Kubernetes Declarative Configuration Explained: Apply, Drift, and Reconciliation

Understand declarative configuration in Kubernetes, why desired state matters, and how apply, diff, and reconciliation shape safe operations.

Declarative configuration is one of the biggest reasons Kubernetes scales operationally. Instead of remembering a pile of one-off commands, you define the desired state in files and let the cluster reconcile toward it.

What declarative really means

Declarative does not mean “I use YAML.” It means:

  • the desired state is written down
  • the source of truth is reviewable
  • changes are repeatable
  • the cluster can be reconciled back to that known state

This is why kubectl apply is more than a command. It is part of an operating model.

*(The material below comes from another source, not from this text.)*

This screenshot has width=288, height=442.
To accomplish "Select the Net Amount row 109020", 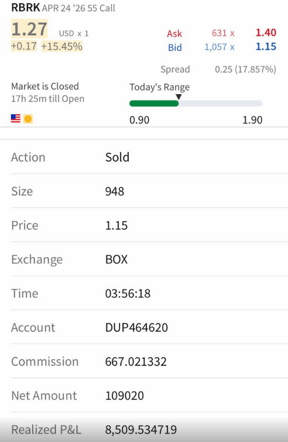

A minimal multi-object example

apiVersion: v1
kind: Namespace
metadata:
  name: demo
---
apiVersion: apps/v1
kind: Deployment
metadata:
  name: api
  namespace: demo
spec:
  replicas: 2
  selector:
    matchLabels:
      app: api
  template:
    metadata:
      labels:
        app: api
    spec:
      containers:
        - name: api
          image: nginx:1.25

The normal workflow

kubectl diff -f app.yaml
kubectl apply -f app.yaml
kubectl get -f app.yaml

That order matters. Look at the change, apply the change, then observe the resulting state.

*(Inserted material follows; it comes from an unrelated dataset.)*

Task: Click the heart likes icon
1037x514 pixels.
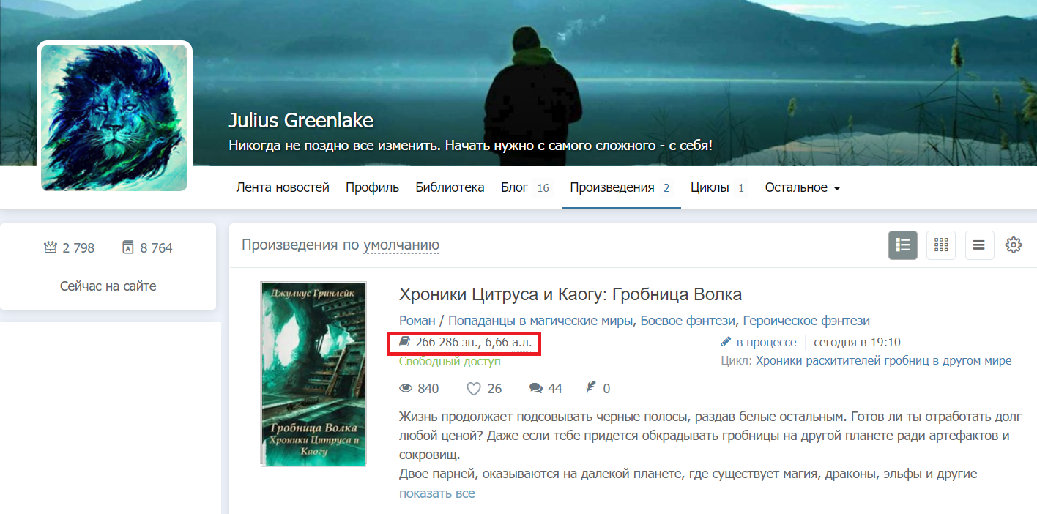Action: 473,389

Why this approach is safer

  • changes are reviewable in git
  • reapplying is usually safe and idempotent
  • rollback can be tied to a previous commit or tag
  • drift becomes easier to reason about

This also makes handover easier. Another operator can understand what you intended without replaying your shell history.

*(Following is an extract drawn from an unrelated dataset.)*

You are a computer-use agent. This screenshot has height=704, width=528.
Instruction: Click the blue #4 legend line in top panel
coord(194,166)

Common declarative habits worth building

  • keep namespace explicit
  • keep labels consistent
  • split manifests by concern
  • use kubectl diff before apply
  • define a rollback path in advance

Small habits here reduce a surprising number of production mistakes.

apply vs patch

Use apply when you are managing the whole desired state of a resource.

Use patch when you truly need a narrow targeted edit.

kubectl patch deploy api -p '{"spec":{"replicas":3}}'

In day-to-day production work, it is usually healthier to let the desired state live in files and use patch sparingly.

Drift: why manual edits hurt later

The danger of manual cluster changes is not only that they may be wrong. It is that they create a second source of truth.

Once that happens, operators stop knowing whether the manifest or the live cluster is the real answer.

That is why declarative configuration connects naturally to:

  • kubernetes-quickstart-introduction.md
  • kubernetes-quickstart-architecture.md
  • kubernetes-quickstart-deployment-replicaset.md

Those pages explain why Kubernetes keeps reconciling state and why drift becomes so expensive.

Useful commands beyond apply

Diff before write

kubectl diff -f app.yaml

Dry-run on the server

kubectl apply -f app.yaml --dry-run=server

Apply a directory

kubectl apply -f ./manifests

Apply a Kustomize overlay

kubectl apply -k overlays/prod

Ordering matters more than people think

A clean order often looks like:

  1. namespaces
  2. RBAC and policy
  3. config and secrets
  4. workloads
  5. services and exposure

If the order is messy, the resulting errors often look more mysterious than they really are.

What to review before apply

  • labels and selectors still line up
  • namespace is correct
  • immutable fields are not being changed accidentally
  • resource requests exist where needed
  • secrets are handled separately and safely
  • rollback target is clear

FAQ

Q: Is declarative config only useful if I do full GitOps? A: No. GitOps is one strong form of declarative operations, but even without a controller, reviewed manifests and repeatable apply flows are a major improvement.

Q: Why does drift matter so much? A: Because once manifests and live state disagree, recovery, rollback, and review all become slower and less trustworthy.

Q: When should I worry about server-side apply? A: When multiple tools or teams manage the same resources and field ownership starts causing conflicts.

Next reading

  • Continue with kubernetes-quickstart-deployment-replicaset.md for rollout behavior.
  • Read kubernetes-quickstart-configmap-secret.md to see how declarative config affects application configuration.
  • For safer release strategies, continue with kubernetes-quickstart-canary-release.md.

Wrap-up

Declarative config is valuable because it makes change safer to reason about. The cluster stops being a place where “someone typed something” and becomes a place where intended state can be reviewed, applied, and restored with discipline.